**** INPUT MATERIAL

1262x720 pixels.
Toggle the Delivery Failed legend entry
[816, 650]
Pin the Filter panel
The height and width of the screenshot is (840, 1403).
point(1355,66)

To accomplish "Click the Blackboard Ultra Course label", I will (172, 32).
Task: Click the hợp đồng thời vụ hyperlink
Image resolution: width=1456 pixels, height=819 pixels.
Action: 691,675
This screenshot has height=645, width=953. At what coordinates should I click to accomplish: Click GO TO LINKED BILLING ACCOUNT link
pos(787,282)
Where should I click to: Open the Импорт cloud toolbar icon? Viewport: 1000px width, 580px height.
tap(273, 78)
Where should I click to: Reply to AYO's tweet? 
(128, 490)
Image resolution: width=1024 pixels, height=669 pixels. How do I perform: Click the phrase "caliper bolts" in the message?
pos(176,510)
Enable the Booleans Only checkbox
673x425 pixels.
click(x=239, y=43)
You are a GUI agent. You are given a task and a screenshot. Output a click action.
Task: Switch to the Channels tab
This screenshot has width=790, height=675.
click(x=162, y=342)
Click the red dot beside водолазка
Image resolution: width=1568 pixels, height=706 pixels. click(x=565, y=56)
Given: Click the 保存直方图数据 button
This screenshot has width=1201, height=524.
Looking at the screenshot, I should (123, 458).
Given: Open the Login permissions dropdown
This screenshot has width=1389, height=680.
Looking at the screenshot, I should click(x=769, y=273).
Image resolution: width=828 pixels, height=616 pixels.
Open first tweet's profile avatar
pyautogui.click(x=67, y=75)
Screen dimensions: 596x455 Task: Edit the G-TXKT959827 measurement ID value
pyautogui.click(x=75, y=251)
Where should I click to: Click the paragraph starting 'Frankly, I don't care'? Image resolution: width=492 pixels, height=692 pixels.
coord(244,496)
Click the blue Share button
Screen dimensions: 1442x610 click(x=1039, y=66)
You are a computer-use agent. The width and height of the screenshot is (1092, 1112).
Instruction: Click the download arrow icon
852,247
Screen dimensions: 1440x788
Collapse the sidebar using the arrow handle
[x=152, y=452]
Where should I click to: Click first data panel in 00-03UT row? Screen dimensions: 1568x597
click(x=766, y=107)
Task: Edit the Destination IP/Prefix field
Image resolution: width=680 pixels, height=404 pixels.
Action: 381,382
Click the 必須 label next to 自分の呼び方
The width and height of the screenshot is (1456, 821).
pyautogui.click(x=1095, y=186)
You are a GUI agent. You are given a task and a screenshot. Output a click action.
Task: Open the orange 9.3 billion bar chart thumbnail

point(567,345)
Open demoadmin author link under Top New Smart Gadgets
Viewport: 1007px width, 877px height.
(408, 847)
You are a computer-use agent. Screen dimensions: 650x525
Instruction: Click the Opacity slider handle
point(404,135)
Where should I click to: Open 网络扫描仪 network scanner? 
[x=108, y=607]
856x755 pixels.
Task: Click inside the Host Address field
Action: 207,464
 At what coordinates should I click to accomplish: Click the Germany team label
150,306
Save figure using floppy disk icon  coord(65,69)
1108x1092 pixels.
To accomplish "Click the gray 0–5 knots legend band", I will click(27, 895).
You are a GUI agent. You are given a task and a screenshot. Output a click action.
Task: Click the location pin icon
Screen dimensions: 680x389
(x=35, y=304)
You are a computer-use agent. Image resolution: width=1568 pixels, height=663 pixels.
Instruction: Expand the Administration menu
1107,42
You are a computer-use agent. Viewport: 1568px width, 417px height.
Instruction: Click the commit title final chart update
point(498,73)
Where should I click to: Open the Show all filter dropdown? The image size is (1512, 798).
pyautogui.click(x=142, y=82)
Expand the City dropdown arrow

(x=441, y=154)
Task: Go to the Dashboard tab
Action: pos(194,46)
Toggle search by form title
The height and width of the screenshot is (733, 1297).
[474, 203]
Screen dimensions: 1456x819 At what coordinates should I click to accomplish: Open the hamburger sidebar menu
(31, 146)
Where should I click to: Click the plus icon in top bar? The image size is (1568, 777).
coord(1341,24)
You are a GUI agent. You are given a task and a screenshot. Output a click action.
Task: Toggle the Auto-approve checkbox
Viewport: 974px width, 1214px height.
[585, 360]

********

WHAT THE TASK REQUIRES – Pick every line from the listing holding the string "checkbox", and copy it.

RESULT OF THIS TASK –
Enable the Booleans Only checkbox
Task: Toggle the Auto-approve checkbox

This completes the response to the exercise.